Ground surface carbon dioxide efflux measurements using a ‘Dynamic Closed Chamber’ (DCC) then appeared in the technical literature around 2011 (Sihota et al. 2011; Sihota and Mayer 2012) and was then extended to include seasonal temporal NSZD measurements (Sihota et al. 2016). The Dynamic Closed Chamber approach (sometimes called the Li-Cor method from a specific the manufacturer's DCC) was originally developed for soil respiration and climate change studies. For the NSZD use case, a DCC is used to measure surface carbon dioxide efflux in units of moles of carbon dioxide flux per area per time [typically µM m−2 s−1] over an LNAPL body. Similar efflux measurements from background locations remote from the LNAPL impact are then subtracted to remove the non-LNAPL CO2 surface emission flux contribution from degrading natural organic material in soil. Converting the resulting CO2 flux to petroleum hydrocarbons (based on an assumed 1:1 molar reaction stoichiometry of carbon to carbon dioxide) yields a ‘total petroleum hydrocarbon mineralization rate’ in units of mass per area per time [typically kg m−2 a−1 or L ha−1 a−1] (the NSZD rate).
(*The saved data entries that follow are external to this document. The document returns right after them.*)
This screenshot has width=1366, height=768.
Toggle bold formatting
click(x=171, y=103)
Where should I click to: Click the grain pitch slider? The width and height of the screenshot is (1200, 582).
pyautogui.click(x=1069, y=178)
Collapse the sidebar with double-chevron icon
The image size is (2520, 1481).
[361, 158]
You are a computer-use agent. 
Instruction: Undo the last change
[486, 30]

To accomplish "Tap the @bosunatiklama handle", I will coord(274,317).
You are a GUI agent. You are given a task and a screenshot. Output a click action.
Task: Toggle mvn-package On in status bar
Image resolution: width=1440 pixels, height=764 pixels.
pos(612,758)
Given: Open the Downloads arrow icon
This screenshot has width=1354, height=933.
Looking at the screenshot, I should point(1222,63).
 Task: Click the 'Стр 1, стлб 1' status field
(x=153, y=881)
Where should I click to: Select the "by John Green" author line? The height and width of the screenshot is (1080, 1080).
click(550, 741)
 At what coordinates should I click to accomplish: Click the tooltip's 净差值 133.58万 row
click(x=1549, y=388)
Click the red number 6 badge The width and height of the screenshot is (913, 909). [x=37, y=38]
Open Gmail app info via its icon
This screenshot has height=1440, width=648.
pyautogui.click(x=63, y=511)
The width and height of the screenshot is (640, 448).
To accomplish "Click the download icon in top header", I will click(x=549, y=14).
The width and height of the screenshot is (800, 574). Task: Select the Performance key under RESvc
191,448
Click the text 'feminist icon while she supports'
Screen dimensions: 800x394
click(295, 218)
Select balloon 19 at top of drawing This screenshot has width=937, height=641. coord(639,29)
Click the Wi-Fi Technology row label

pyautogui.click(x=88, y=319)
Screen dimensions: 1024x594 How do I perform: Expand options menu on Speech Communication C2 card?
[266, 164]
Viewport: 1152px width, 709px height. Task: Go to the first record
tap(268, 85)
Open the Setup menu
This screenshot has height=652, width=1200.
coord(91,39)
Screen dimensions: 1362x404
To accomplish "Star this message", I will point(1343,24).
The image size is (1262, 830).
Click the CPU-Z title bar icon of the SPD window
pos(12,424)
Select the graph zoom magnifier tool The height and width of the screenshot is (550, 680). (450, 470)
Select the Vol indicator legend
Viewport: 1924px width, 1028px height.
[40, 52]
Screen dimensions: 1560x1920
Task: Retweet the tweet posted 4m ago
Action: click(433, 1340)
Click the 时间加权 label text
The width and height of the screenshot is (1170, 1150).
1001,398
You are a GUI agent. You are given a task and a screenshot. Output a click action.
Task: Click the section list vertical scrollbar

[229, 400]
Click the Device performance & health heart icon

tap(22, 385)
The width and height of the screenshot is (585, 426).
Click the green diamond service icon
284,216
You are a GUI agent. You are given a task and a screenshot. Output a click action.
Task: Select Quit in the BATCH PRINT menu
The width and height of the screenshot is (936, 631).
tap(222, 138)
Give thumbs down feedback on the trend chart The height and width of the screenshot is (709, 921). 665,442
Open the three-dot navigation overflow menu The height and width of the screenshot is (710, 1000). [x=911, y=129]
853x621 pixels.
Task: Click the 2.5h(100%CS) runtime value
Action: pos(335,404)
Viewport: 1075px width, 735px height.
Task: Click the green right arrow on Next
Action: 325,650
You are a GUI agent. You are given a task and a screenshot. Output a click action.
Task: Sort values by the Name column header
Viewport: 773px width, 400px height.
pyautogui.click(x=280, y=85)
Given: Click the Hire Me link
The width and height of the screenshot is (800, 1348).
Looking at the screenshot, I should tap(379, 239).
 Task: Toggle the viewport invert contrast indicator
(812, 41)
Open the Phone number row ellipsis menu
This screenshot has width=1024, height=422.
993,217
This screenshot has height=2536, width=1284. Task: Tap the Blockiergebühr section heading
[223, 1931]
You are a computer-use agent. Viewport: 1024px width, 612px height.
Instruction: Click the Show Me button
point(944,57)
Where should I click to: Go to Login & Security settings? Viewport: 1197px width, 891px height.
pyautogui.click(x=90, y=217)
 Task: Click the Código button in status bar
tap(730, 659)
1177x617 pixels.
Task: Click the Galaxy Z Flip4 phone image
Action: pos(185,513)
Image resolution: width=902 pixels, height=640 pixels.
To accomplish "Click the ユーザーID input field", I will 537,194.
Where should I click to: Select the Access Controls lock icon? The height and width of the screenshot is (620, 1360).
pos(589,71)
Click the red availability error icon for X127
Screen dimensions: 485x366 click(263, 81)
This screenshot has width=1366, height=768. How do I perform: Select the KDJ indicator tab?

In 2011, McCoy et al. published a second surface efflux method where a ‘CO2 Trap’ was used to measure carbon dioxide efflux rates from LNAPL source zones. This new device, comprised of a small canister containing a permeable carbon dioxide scrubbing sorbent, is driven a few centimetres into the soil profile to capture carbon dioxide leaving the subsurface. The device was designed to integrate the CO2 efflux signal over an extended period, typically two weeks compared to just a few minutes for the DCC. After being deployed, the CO2 Trap is sent back to a laboratory where the accumulated mass of sorbed carbon dioxide is measured gravimetrically. To remove the background signal from the respiration of ‘modern organic carbon’, a novel 14C isotope analysis was incorporated in the method (McCoy et al. 2011). CO2 originating from petroleum sources is depleted in 14C. A final innovation was to report results as the volume of biodegradation per area per year such as gallons per acre per year in the United States, units that were particularly meaningful to practitioners and regulators. The CO2 Trap method is now supported by a vendor who sells the traps and performs the gravimetric and isotope analysis to provide NSZD rates (E-Flux 2021).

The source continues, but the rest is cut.